### Try it:
I need all the entries repeated exactly as written.

### Stored data:

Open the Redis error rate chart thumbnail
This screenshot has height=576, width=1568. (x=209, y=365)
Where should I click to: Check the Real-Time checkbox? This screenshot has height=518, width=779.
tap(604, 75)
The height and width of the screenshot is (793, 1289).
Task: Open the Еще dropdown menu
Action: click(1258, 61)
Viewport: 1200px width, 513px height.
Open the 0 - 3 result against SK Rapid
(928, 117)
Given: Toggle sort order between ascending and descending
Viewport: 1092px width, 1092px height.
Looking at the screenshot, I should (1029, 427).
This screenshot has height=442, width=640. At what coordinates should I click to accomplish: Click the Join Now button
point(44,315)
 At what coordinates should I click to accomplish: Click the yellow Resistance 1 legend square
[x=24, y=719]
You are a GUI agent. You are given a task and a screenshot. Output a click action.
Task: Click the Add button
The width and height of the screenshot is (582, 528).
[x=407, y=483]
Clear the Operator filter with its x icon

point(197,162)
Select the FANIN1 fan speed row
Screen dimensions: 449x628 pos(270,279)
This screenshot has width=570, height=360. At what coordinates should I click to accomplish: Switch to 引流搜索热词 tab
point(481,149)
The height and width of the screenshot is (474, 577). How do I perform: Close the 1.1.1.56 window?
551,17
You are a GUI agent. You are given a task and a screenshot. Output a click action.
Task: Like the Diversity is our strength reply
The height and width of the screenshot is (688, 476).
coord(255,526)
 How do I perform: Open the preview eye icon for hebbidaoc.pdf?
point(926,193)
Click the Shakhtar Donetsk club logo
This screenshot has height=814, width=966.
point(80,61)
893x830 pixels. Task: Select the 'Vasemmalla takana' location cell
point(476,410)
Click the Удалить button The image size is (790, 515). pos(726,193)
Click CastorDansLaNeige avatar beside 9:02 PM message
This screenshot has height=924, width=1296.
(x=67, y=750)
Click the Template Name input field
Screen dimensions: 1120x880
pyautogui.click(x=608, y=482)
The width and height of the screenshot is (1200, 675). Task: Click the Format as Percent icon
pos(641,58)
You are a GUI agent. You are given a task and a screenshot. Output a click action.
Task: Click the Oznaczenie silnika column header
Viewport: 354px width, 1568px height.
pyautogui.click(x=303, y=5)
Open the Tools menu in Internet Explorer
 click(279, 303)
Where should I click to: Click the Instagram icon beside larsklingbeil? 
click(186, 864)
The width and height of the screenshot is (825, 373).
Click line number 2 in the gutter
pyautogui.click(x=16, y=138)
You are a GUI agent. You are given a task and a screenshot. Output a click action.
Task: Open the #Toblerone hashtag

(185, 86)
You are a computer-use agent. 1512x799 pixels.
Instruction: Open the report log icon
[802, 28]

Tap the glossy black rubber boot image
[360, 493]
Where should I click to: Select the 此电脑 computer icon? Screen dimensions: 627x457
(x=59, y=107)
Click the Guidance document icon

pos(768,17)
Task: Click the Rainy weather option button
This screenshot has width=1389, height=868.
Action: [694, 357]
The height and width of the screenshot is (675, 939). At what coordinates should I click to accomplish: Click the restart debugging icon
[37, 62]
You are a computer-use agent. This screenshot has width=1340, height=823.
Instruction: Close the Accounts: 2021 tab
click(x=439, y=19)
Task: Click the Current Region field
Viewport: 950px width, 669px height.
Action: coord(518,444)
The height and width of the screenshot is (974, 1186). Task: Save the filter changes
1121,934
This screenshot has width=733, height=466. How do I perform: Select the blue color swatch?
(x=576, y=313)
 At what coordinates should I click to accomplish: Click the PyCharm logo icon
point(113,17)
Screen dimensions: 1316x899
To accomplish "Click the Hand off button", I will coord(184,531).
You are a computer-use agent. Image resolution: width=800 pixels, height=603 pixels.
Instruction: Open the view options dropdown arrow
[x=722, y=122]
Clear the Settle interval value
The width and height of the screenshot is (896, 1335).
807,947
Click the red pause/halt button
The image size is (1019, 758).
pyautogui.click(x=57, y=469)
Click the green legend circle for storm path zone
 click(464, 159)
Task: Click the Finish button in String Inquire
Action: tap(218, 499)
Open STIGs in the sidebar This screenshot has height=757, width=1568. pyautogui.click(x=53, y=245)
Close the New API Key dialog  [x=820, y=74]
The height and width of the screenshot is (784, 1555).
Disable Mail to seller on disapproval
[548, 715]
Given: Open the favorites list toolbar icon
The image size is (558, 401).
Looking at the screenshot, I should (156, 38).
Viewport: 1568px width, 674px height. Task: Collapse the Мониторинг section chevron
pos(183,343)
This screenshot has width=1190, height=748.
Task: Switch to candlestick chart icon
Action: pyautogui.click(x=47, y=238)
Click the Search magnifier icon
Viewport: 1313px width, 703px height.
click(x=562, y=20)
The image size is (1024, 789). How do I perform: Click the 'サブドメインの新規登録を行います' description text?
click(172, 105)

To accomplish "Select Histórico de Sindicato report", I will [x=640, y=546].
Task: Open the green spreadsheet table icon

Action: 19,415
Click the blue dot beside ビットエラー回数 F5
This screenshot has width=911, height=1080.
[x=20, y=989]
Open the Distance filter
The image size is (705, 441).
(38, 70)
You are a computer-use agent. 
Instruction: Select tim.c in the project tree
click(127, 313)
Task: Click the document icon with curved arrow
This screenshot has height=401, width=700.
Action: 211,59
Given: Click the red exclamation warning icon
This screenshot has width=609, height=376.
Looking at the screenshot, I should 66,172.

### The completed task:
Open the Redis error rate chart thumbnail
This screenshot has height=576, width=1568. (x=209, y=365)
Where should I click to: Check the Real-Time checkbox? This screenshot has height=518, width=779.
tap(604, 75)
The height and width of the screenshot is (793, 1289).
Task: Open the Еще dropdown menu
Action: click(1258, 61)
Viewport: 1200px width, 513px height.
Open the 0 - 3 result against SK Rapid
(928, 117)
Given: Toggle sort order between ascending and descending
Viewport: 1092px width, 1092px height.
Looking at the screenshot, I should (1029, 427).
This screenshot has height=442, width=640. At what coordinates should I click to accomplish: Click the Join Now button
point(44,315)
 At what coordinates should I click to accomplish: Click the yellow Resistance 1 legend square
[x=24, y=719]
You are a GUI agent. You are given a task and a screenshot. Output a click action.
Task: Click the Add button
The width and height of the screenshot is (582, 528).
[x=407, y=483]
Clear the Operator filter with its x icon

point(197,162)
Select the FANIN1 fan speed row
Screen dimensions: 449x628 pos(270,279)
This screenshot has width=570, height=360. At what coordinates should I click to accomplish: Switch to 引流搜索热词 tab
point(481,149)
The height and width of the screenshot is (474, 577). How do I perform: Close the 1.1.1.56 window?
551,17
You are a GUI agent. You are given a task and a screenshot. Output a click action.
Task: Like the Diversity is our strength reply
The height and width of the screenshot is (688, 476).
coord(255,526)
 How do I perform: Open the preview eye icon for hebbidaoc.pdf?
point(926,193)
Click the Shakhtar Donetsk club logo
This screenshot has height=814, width=966.
point(80,61)
893x830 pixels. Task: Select the 'Vasemmalla takana' location cell
point(476,410)
Click the Удалить button The image size is (790, 515). pos(726,193)
Click CastorDansLaNeige avatar beside 9:02 PM message
This screenshot has height=924, width=1296.
(x=67, y=750)
Click the Template Name input field
Screen dimensions: 1120x880
pyautogui.click(x=608, y=482)
The width and height of the screenshot is (1200, 675). Task: Click the Format as Percent icon
pos(641,58)
You are a GUI agent. You are given a task and a screenshot. Output a click action.
Task: Click the Oznaczenie silnika column header
Viewport: 354px width, 1568px height.
pyautogui.click(x=303, y=5)
Open the Tools menu in Internet Explorer
 click(279, 303)
Where should I click to: Click the Instagram icon beside larsklingbeil? 
click(186, 864)
The width and height of the screenshot is (825, 373).
Click line number 2 in the gutter
pyautogui.click(x=16, y=138)
You are a GUI agent. You are given a task and a screenshot. Output a click action.
Task: Open the #Toblerone hashtag

(185, 86)
You are a computer-use agent. 1512x799 pixels.
Instruction: Open the report log icon
[802, 28]

Tap the glossy black rubber boot image
[360, 493]
Where should I click to: Select the 此电脑 computer icon? Screen dimensions: 627x457
(x=59, y=107)
Click the Guidance document icon

pos(768,17)
Task: Click the Rainy weather option button
This screenshot has width=1389, height=868.
Action: [694, 357]
The height and width of the screenshot is (675, 939). At what coordinates should I click to accomplish: Click the restart debugging icon
[37, 62]
You are a computer-use agent. This screenshot has width=1340, height=823.
Instruction: Close the Accounts: 2021 tab
click(x=439, y=19)
Task: Click the Current Region field
Viewport: 950px width, 669px height.
Action: coord(518,444)
The height and width of the screenshot is (974, 1186). Task: Save the filter changes
1121,934
This screenshot has width=733, height=466. How do I perform: Select the blue color swatch?
(x=576, y=313)
 At what coordinates should I click to accomplish: Click the PyCharm logo icon
point(113,17)
Screen dimensions: 1316x899
To accomplish "Click the Hand off button", I will coord(184,531).
You are a computer-use agent. Image resolution: width=800 pixels, height=603 pixels.
Instruction: Open the view options dropdown arrow
[x=722, y=122]
Clear the Settle interval value
The width and height of the screenshot is (896, 1335).
807,947
Click the red pause/halt button
The image size is (1019, 758).
pyautogui.click(x=57, y=469)
Click the green legend circle for storm path zone
 click(464, 159)
Task: Click the Finish button in String Inquire
Action: tap(218, 499)
Open STIGs in the sidebar This screenshot has height=757, width=1568. pyautogui.click(x=53, y=245)
Close the New API Key dialog  [x=820, y=74]
The height and width of the screenshot is (784, 1555).
Disable Mail to seller on disapproval
[548, 715]
Given: Open the favorites list toolbar icon
The image size is (558, 401).
Looking at the screenshot, I should (156, 38).
Viewport: 1568px width, 674px height. Task: Collapse the Мониторинг section chevron
pos(183,343)
This screenshot has width=1190, height=748.
Task: Switch to candlestick chart icon
Action: pyautogui.click(x=47, y=238)
Click the Search magnifier icon
Viewport: 1313px width, 703px height.
click(x=562, y=20)
The image size is (1024, 789). How do I perform: Click the 'サブドメインの新規登録を行います' description text?
click(172, 105)

To accomplish "Select Histórico de Sindicato report", I will [x=640, y=546].
Task: Open the green spreadsheet table icon

Action: 19,415
Click the blue dot beside ビットエラー回数 F5
This screenshot has width=911, height=1080.
[x=20, y=989]
Open the Distance filter
The image size is (705, 441).
(38, 70)
You are a computer-use agent. 
Instruction: Select tim.c in the project tree
click(127, 313)
Task: Click the document icon with curved arrow
This screenshot has height=401, width=700.
Action: 211,59
Given: Click the red exclamation warning icon
This screenshot has width=609, height=376.
Looking at the screenshot, I should 66,172.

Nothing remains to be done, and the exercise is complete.